Günümüze kadar tüm hatlarıyla devlet elinde olan uzay yönetiminin, günümüz dünyasında uygulamada yetersiz kaldığını görüyoruz. ABD’de dahi NASA eliyle çoğunlukla devlet bağdaşığı şirketlere yaptırılan uzay görevleri, artık SpaceX ve SNC gibi şirketlere devredilmeye başlandı. Earth2Orbit kurucusu ve CEO’su Susmita Mohanty; “Özel sektör, uzay araştırmalarının ve sivil uygulamalarının geleceğini şekillendirmede devlet kurumları kadar önemli bir rol oynayacaktır.” diyerek, uzayın inşasının kamu – özel sektör iş birliğiyle yapılacağının sinyalini vermişti. Sürecin yürütülmesinde de devletin tek başına bu rolü üstlenmesi, çağdaş yönetişim uygulamalarında mümkün olmayacaktır. Ülkemizde ise daha yeni gündeme gelse de Türkiye Uzay Ajansının (TUA) kurulması ve organizasyonel olarak aktif bir ajans olması faydalı bir ilerlemedir. “İstikbali göklerde aramamız” genç Cumhuriyetimizin ilk yıllarından beri bir ilke olsa da geçen seneler içinde akamete uğramış bir alandır. 80’lerden itibaren kurulan savunma sanayii şirketlerimiz, Savunma Sanayii Başkanlığımız ve savunma ve havacılık kümelenmelerimizin ekosistemleri Türkiye’nin de uzay stratejisinde bir oyuncu olmasına büyük katkı sağlayacak yapı taşlarıdır.

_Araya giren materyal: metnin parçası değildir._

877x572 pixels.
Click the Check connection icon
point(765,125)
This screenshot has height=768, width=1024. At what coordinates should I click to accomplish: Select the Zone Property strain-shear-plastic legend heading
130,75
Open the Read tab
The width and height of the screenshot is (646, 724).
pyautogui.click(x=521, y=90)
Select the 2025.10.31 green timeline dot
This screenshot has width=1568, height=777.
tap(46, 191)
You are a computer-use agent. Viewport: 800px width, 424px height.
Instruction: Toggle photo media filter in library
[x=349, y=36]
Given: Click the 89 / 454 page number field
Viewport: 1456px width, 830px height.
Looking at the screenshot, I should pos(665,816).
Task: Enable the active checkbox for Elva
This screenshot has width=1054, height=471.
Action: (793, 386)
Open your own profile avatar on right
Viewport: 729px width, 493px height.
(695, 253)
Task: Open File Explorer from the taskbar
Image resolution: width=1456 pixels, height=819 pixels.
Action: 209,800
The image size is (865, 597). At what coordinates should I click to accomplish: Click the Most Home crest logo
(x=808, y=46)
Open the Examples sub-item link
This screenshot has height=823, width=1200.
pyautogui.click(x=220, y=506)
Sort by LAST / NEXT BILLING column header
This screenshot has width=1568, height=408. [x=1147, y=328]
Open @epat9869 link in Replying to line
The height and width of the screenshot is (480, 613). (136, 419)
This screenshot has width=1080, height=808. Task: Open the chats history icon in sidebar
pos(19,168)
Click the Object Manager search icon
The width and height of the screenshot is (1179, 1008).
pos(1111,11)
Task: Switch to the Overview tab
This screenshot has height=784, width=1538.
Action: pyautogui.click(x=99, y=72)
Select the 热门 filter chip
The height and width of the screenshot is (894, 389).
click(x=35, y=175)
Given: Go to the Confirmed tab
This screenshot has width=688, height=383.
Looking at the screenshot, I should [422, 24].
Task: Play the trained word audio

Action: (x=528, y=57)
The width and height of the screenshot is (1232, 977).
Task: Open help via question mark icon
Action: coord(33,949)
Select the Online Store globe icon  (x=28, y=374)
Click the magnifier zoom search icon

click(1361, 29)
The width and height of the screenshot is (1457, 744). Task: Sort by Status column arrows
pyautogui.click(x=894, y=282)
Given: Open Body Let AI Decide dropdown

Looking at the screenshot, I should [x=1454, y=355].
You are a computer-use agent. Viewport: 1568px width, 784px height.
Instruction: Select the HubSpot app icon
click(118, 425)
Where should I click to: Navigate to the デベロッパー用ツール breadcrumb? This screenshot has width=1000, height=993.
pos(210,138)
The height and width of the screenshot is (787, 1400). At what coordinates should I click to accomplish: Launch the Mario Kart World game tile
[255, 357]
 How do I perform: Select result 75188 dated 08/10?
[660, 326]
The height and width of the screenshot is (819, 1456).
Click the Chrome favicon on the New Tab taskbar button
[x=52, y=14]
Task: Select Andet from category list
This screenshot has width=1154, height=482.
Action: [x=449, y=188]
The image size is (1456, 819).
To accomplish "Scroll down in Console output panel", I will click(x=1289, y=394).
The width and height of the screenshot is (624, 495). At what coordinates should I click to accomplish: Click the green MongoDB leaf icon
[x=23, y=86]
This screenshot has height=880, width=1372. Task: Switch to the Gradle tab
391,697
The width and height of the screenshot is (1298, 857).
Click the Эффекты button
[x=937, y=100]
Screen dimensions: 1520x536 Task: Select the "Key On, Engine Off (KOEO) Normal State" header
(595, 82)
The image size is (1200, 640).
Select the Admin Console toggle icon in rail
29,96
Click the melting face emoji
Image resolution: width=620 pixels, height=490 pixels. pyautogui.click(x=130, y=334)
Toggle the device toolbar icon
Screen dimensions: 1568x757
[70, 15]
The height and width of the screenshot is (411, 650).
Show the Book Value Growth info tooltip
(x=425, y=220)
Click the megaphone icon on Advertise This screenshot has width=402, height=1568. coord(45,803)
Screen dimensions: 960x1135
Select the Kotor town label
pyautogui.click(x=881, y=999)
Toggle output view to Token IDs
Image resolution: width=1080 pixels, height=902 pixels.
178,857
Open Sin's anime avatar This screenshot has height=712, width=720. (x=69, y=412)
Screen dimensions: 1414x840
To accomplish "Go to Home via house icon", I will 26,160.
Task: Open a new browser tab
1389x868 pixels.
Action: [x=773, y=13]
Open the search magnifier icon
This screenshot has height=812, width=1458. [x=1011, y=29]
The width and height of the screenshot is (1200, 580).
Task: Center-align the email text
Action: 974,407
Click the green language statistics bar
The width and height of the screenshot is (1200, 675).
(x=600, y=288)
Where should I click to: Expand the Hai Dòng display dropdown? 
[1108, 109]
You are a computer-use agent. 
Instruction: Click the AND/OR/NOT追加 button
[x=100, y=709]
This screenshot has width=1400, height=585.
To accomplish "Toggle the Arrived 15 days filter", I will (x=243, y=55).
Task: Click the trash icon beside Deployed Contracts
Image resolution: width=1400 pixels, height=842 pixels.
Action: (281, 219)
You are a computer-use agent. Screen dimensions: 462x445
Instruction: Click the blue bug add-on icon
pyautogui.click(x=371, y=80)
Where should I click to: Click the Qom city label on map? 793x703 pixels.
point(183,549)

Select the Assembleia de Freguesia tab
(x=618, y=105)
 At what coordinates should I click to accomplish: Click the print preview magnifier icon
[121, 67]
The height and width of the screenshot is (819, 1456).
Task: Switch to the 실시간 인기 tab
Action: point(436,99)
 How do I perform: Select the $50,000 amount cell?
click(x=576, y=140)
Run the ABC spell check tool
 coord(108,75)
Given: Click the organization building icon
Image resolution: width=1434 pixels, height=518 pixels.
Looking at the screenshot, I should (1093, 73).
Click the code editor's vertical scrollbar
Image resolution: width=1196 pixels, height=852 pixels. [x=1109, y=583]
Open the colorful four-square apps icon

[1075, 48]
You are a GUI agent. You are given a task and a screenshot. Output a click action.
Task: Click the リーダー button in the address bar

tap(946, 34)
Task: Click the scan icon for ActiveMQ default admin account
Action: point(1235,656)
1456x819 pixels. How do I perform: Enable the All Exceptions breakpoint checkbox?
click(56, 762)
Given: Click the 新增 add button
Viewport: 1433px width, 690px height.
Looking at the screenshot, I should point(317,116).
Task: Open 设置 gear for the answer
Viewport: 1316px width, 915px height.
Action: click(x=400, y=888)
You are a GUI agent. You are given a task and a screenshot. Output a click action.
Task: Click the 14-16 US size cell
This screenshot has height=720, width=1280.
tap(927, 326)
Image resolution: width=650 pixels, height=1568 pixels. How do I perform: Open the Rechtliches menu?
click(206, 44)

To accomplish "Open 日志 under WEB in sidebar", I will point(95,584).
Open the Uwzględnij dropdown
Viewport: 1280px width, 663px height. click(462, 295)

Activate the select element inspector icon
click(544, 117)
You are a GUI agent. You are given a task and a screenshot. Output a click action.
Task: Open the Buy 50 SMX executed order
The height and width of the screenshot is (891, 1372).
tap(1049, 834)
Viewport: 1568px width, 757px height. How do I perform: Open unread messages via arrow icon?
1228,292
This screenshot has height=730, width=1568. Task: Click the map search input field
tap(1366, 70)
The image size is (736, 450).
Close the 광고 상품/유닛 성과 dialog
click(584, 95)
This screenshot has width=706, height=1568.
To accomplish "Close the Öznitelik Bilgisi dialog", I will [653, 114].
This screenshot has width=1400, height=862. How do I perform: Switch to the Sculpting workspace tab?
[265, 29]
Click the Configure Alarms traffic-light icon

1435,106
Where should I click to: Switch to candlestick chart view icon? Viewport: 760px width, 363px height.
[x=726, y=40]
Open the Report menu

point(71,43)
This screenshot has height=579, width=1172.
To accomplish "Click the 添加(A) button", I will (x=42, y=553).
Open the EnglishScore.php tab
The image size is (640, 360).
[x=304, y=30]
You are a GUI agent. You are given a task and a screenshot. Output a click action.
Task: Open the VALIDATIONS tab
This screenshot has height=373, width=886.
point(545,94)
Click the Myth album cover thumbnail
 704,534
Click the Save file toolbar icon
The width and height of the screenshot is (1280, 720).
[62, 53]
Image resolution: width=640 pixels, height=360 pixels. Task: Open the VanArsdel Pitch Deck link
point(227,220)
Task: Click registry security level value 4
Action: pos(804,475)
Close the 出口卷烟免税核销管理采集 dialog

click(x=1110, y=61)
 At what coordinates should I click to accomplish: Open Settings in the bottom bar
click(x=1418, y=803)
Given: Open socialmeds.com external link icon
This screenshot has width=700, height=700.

Yapılan çalışmalarda uzayın, devlet stratejisinin bir parçası olarak ortaya konduğu vizyonda dört ana öngörü öne çıkıyor:

  • Güvenlik bağlamında uzay, ulusal güvenliğin geleceğini belirleyen bir faktör olacak,
  • Sanayi tarafında, teknolojik yeniliğin hızını arttıran bir katalizör olacak,
  • Devletler arası iş birliğini zorunlu kılan bir konu olarak hükûmetlerin karşısına çıkacak,
  • Şeffaflık, müştereklik ve barışı sağlama gibi normlara bağlı kalmak, uzay yönetiminin gelişiminde kilit rol oynayacak.

Yukarıda öngörülen ve gelişimin temelini oluşturan değişkenlerin sağlanmasında devletin özel sektörle bazı hususları da yerine getirmesi gerekmektedir. Devletlerin, yeni teknolojileri geliştirirken eşsiz, sürdürülebilir ve çift kullanımlı olmasına dikkat etmesi gerektiği söylenmektedir. Uzayda gelişimin mihenk noktaları temel bilimlerin geliştirilmesi, ileri mühendislik uygulamaları ve tüm bunların doğru yönetilmesidir. Sürecin yönetiminin devlet erkinin elinde olması, diğer paydaşlarını sevk, idare ve yönlendirmesiyle olacaktır. “Uzay Yönetimi” olarak özetlememizde bir sakınca olmayan bu sistemler bütününde devletin ve koordinasyon için atadığı kurumun belli başlı idari yeteneklere sahip olması gerekmektedir. Devletin koordinasyonunda gerçekleşecek “Uzay Yönetimi”, üst düzey yönlendirme, politika üretme ve rehberlik etme, ihtiyaçların tespiti, Ar-Ge ve/veya satın alma ve nihayet uygulama, eğitim/donatım faaliyetlerini kapsamaktadır.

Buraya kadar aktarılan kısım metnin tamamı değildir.